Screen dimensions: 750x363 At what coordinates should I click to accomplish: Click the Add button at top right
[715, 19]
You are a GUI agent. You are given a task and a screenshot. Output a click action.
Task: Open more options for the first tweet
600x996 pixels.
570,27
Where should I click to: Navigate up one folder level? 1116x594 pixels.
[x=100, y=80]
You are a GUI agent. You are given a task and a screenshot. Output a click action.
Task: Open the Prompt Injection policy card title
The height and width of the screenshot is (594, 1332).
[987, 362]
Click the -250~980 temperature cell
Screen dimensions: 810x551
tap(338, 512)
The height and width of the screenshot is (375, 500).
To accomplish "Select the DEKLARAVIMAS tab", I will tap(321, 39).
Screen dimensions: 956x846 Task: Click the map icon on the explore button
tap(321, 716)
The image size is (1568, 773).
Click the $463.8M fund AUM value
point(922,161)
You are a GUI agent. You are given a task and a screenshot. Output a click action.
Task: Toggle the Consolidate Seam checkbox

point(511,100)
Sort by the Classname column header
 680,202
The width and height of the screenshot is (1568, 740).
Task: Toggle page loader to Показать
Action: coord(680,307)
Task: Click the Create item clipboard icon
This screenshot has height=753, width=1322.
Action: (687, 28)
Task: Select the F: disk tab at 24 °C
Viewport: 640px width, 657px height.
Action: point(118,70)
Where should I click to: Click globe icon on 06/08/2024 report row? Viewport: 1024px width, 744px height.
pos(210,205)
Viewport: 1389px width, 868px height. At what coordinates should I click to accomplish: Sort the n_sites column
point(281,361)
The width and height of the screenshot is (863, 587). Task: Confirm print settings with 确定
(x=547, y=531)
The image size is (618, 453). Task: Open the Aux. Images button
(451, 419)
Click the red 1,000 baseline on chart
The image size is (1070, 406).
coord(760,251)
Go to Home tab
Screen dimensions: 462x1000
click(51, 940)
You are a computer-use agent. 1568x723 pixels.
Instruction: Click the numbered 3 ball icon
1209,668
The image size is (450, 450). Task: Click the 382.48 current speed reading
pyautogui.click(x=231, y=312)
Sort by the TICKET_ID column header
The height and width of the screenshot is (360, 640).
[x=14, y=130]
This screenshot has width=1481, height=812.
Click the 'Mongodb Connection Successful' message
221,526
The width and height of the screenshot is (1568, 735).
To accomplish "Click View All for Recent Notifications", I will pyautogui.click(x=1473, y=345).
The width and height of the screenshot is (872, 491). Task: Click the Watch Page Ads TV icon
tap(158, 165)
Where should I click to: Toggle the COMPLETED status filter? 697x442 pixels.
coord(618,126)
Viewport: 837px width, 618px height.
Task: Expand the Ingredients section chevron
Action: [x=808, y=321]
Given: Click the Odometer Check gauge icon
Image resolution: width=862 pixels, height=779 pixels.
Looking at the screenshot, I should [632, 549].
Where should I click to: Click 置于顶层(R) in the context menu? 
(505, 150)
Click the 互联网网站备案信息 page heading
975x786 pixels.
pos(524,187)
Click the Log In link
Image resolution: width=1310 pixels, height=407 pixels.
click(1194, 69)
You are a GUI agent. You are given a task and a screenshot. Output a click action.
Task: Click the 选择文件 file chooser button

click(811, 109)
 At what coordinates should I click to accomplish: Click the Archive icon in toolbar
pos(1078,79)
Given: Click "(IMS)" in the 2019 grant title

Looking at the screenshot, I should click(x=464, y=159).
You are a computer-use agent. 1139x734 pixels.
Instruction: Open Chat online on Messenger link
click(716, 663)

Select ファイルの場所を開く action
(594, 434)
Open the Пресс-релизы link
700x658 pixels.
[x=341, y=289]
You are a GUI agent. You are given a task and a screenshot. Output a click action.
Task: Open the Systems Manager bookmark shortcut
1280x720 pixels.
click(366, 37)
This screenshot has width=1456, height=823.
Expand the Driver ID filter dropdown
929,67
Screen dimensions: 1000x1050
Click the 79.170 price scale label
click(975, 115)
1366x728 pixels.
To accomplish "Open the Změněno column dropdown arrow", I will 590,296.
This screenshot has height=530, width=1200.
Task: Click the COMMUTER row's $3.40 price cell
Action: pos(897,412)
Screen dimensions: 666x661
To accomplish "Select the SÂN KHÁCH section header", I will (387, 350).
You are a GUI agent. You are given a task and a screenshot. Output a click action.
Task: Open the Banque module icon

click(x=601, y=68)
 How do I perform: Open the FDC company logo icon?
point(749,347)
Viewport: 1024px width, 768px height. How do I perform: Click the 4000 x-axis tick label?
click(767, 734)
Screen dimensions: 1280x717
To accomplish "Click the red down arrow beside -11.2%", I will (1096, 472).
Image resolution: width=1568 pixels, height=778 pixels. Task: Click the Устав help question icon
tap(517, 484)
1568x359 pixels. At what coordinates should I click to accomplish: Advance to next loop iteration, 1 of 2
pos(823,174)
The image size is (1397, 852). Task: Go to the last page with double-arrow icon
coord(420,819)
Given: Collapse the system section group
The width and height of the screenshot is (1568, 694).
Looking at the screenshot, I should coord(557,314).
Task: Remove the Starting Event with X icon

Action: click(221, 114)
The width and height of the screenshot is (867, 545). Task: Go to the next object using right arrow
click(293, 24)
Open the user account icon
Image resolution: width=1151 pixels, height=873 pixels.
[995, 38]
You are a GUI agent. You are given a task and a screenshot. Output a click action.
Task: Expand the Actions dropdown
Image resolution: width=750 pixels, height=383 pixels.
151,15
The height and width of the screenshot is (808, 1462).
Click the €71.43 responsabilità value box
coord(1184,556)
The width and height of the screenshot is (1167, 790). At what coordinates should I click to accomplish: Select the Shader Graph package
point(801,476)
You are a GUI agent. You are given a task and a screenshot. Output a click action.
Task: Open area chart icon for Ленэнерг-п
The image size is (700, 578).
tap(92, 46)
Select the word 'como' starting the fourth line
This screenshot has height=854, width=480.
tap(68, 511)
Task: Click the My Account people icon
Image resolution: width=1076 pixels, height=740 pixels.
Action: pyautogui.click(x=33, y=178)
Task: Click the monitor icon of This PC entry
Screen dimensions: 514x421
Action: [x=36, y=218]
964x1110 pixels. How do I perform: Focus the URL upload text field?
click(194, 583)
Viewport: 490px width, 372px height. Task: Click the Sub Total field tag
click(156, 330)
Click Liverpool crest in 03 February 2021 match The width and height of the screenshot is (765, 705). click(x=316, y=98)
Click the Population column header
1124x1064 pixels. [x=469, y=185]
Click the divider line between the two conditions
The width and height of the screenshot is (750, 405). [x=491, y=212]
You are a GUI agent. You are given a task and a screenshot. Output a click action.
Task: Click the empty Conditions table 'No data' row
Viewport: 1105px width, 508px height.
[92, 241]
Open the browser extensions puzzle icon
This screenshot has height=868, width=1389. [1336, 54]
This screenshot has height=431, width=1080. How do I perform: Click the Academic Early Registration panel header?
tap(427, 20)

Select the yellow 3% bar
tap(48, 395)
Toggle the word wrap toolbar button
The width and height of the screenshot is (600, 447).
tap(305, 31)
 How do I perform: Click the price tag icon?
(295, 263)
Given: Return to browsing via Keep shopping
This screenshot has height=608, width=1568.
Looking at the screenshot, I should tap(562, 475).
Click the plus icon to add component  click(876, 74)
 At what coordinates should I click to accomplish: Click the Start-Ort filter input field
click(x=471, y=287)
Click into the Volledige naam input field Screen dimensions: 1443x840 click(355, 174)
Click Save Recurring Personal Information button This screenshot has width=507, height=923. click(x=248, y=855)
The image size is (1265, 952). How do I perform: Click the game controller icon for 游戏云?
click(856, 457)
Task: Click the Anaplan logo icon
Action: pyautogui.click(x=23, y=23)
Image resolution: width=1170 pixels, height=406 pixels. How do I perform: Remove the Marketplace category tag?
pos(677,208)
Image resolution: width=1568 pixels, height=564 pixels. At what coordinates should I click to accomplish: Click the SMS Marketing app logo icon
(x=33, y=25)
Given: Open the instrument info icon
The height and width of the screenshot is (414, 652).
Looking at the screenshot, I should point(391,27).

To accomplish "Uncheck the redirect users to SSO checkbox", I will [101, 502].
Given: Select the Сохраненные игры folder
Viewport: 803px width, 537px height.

BRIEF: Looking at the data above, show all lines where the word "chart" occurs.

PROBLEM SOLUTION:
Click the red 1,000 baseline on chart
Task: Open area chart icon for Ленэнерг-п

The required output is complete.